From the line that has "Task: Select the open book sidebar icon" down to the last line of the data below, set down every line exactly, but none of the pictures.

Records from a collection
_ _ _ _ _
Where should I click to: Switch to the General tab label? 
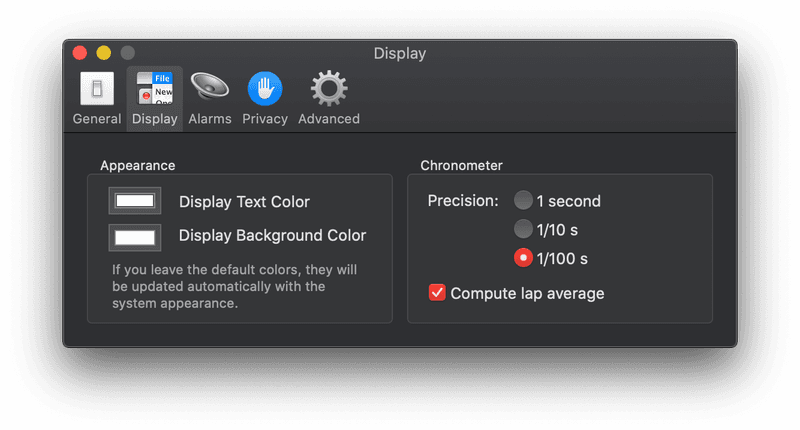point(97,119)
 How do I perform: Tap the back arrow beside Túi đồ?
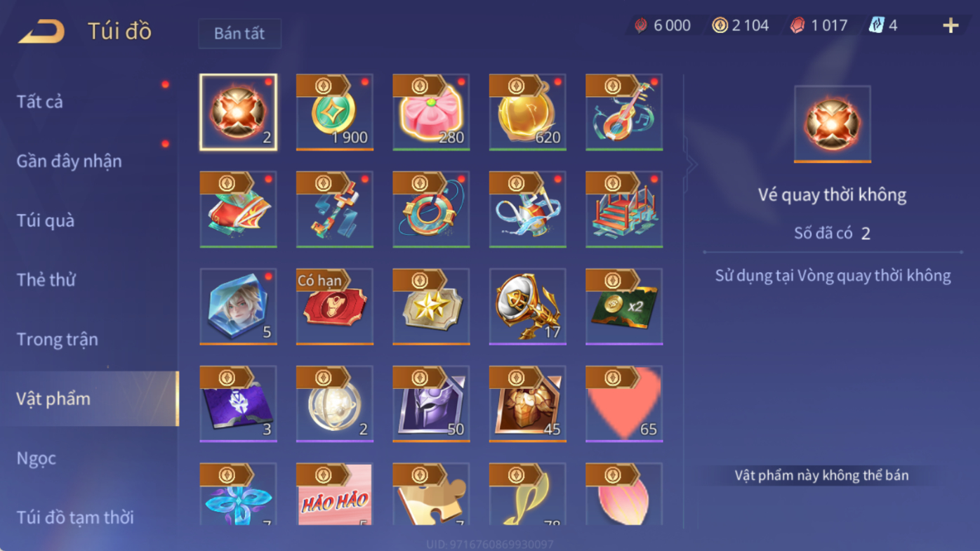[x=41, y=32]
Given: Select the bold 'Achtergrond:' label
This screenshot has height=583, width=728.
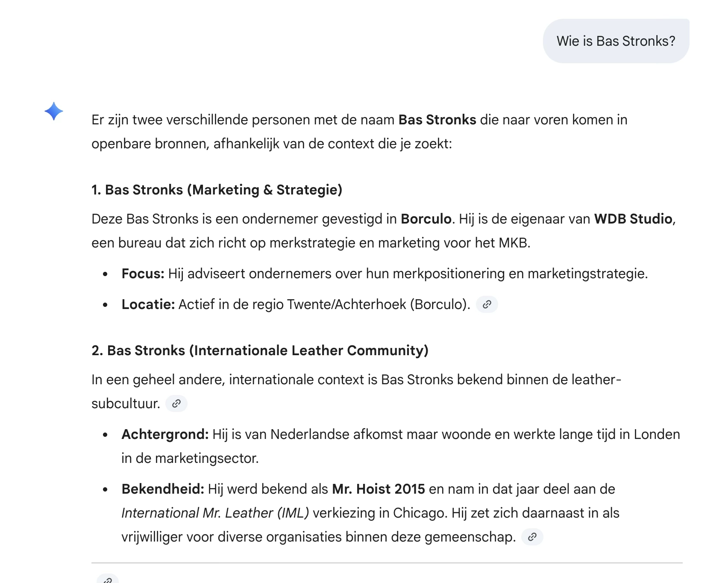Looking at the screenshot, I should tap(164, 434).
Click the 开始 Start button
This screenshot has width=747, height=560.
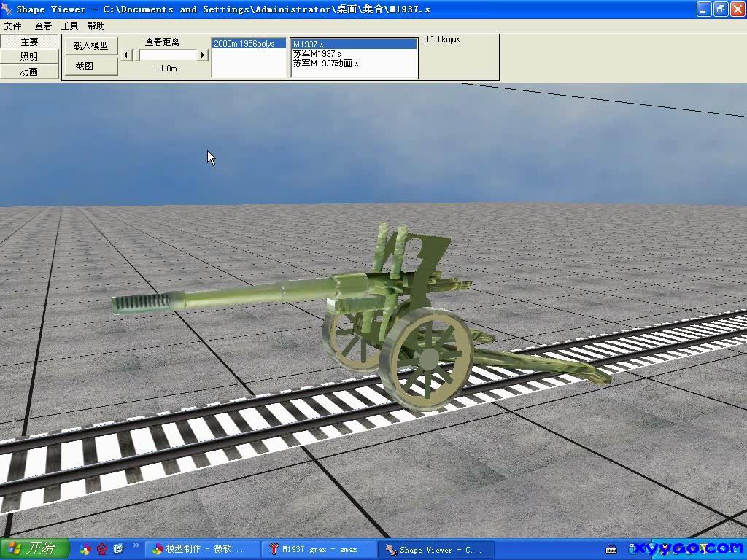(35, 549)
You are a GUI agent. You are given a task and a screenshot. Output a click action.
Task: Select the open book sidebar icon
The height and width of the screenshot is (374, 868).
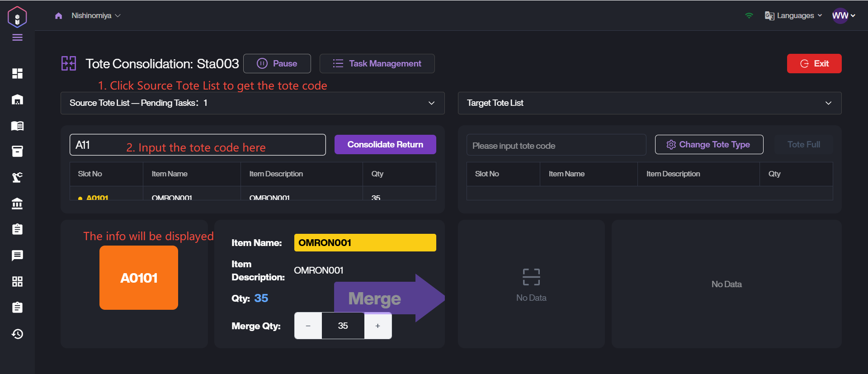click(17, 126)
_ _ _ _ _
Solution to the problem:
Task: Select the open book sidebar icon
The height and width of the screenshot is (374, 868).
click(17, 126)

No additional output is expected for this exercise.